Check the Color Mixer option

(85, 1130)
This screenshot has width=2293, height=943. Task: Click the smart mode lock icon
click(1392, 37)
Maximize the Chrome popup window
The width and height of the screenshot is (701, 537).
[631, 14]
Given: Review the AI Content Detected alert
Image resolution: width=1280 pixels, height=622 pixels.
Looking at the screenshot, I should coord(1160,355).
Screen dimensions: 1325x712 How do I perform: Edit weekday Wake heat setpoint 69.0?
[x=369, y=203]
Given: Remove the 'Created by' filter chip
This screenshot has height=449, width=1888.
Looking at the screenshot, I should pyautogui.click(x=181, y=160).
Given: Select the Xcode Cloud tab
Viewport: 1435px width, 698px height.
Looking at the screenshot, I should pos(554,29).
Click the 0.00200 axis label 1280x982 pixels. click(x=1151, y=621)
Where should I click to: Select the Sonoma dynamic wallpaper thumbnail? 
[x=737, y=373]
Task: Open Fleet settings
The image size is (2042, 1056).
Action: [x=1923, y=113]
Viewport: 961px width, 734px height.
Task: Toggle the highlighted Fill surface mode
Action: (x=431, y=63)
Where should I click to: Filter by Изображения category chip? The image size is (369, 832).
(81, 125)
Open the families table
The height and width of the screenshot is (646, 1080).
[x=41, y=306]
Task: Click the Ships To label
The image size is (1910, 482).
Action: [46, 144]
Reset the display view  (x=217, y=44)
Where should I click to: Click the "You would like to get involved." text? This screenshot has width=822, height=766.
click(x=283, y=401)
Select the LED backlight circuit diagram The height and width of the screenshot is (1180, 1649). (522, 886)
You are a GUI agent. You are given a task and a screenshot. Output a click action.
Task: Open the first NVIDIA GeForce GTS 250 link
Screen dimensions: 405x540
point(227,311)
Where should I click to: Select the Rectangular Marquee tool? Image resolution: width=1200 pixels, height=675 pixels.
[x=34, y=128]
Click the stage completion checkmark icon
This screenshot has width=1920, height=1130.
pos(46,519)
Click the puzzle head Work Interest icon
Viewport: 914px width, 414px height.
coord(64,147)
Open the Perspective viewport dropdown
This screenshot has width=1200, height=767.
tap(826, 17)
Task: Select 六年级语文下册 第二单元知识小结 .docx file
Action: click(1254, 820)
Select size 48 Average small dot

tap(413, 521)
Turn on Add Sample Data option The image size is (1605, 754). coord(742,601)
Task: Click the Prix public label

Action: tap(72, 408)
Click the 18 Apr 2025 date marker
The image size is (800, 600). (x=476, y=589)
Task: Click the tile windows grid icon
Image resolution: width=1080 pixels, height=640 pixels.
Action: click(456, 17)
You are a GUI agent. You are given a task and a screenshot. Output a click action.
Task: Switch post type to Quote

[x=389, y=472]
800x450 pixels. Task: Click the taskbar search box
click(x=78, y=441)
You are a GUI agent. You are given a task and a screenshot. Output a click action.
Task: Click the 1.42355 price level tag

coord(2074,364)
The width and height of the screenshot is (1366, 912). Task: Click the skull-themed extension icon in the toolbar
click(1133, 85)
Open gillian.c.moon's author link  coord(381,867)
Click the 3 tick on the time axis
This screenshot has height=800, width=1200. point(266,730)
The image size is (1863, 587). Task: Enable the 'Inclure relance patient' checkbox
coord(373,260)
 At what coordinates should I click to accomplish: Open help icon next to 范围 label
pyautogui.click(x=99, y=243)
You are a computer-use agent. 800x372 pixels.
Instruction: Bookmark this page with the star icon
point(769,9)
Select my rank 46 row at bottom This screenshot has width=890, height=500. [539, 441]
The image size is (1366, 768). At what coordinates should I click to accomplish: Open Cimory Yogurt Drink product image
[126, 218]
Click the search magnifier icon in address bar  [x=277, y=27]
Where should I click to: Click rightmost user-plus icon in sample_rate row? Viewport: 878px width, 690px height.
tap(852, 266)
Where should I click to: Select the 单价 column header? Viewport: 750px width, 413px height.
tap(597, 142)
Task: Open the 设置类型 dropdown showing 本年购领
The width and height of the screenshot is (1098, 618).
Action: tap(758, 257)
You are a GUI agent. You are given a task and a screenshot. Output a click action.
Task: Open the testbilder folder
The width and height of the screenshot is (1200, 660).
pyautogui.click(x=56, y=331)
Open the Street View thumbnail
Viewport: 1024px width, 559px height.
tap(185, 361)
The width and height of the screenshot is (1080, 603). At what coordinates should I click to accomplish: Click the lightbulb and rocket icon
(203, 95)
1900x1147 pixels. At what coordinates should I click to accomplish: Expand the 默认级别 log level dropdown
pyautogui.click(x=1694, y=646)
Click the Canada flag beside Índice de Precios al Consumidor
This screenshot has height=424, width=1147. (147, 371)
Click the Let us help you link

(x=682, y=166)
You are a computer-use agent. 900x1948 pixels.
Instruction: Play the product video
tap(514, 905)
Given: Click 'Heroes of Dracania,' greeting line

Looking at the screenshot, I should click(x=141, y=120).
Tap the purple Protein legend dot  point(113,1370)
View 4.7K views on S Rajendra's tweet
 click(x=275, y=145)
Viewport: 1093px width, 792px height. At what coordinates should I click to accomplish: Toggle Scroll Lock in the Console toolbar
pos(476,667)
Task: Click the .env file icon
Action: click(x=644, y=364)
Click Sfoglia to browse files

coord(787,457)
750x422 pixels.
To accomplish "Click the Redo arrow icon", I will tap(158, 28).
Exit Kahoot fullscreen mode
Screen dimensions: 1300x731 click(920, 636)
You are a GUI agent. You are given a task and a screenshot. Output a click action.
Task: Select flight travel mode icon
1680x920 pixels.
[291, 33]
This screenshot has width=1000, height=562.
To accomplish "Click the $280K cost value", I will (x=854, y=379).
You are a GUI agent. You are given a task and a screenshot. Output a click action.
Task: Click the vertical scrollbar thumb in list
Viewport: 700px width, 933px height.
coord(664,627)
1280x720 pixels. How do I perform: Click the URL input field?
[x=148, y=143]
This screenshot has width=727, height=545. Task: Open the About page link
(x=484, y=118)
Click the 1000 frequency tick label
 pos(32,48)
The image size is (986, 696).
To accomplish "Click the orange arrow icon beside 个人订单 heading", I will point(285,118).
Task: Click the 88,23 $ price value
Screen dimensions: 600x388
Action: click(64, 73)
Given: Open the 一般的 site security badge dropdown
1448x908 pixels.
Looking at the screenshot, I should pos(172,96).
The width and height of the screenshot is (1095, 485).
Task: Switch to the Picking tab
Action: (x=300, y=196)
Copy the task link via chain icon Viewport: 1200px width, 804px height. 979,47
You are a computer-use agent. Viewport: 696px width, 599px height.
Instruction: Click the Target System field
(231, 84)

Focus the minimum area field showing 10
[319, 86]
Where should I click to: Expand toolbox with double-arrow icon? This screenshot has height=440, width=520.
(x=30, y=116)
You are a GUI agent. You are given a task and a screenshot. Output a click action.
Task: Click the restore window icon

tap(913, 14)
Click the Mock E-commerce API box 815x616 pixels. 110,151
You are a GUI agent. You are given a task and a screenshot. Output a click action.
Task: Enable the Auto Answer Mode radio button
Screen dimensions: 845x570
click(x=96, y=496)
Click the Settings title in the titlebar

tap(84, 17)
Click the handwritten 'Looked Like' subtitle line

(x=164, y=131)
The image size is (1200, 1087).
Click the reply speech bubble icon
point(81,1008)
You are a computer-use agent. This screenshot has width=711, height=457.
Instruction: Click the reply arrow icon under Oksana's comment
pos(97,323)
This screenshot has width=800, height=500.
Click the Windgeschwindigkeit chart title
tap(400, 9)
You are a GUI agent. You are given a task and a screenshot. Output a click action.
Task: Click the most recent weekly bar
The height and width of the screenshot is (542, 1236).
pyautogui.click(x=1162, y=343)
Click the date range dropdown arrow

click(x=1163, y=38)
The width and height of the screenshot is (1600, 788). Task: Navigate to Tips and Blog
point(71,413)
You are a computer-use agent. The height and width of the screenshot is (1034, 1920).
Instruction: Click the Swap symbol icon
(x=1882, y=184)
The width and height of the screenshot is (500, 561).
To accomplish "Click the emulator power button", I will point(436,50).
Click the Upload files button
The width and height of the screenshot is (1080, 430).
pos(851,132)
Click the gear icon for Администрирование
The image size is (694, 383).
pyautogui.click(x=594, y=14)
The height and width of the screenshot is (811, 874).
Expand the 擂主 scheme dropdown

□ □ □ □ □

**Exercise directions**
For each line of the material that contains the word "value", make a copy.

**Your solution**
To accomplish "Click the $280K cost value", I will (x=854, y=379).
Task: Click the 88,23 $ price value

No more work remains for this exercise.